Goal of the exercise —
Copy the data below word for word and line by line, leaving out the pictures.

Dataset excerpts —
━━━
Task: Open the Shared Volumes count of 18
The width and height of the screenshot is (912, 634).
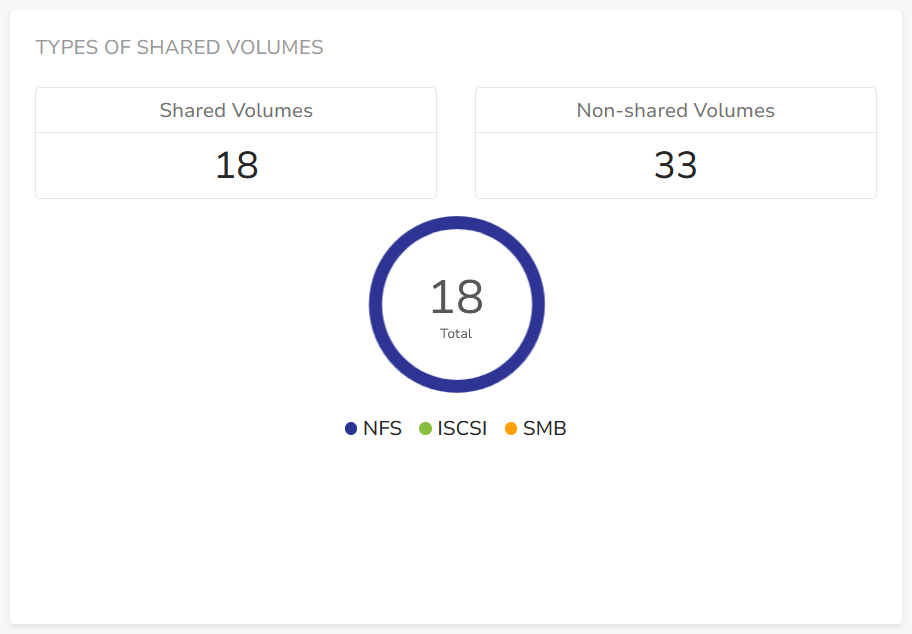Action: (x=236, y=166)
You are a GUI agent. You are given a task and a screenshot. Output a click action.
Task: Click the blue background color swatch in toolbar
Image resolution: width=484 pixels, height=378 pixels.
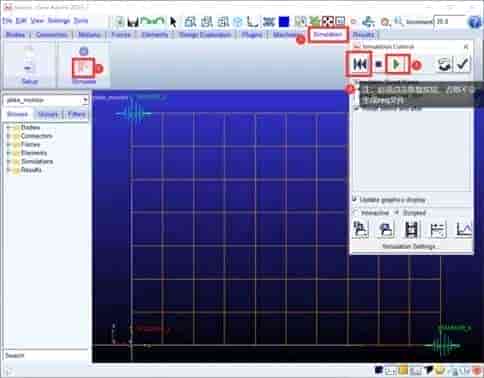click(x=284, y=22)
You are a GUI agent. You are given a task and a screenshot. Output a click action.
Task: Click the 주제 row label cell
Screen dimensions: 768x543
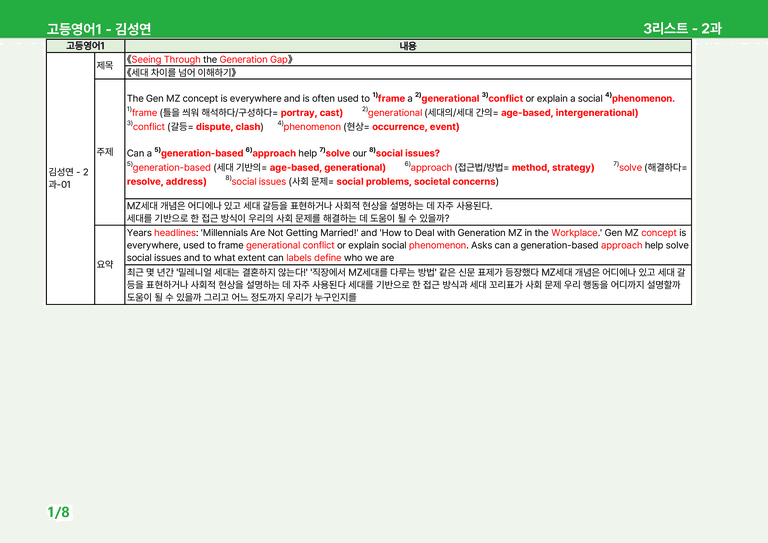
━━━
The answer —
Task: Open the Shared Volumes count of 18
The width and height of the screenshot is (912, 634).
Action: (x=236, y=166)
You are a GUI agent. You are given a task and a screenshot. Output a click action.
Task: Click the blue background color swatch in toolbar
Image resolution: width=484 pixels, height=378 pixels.
click(x=284, y=22)
You are a GUI agent. You are given a task and a screenshot. Output a click action.
Task: Click the 주제 row label cell
Screen dimensions: 768x543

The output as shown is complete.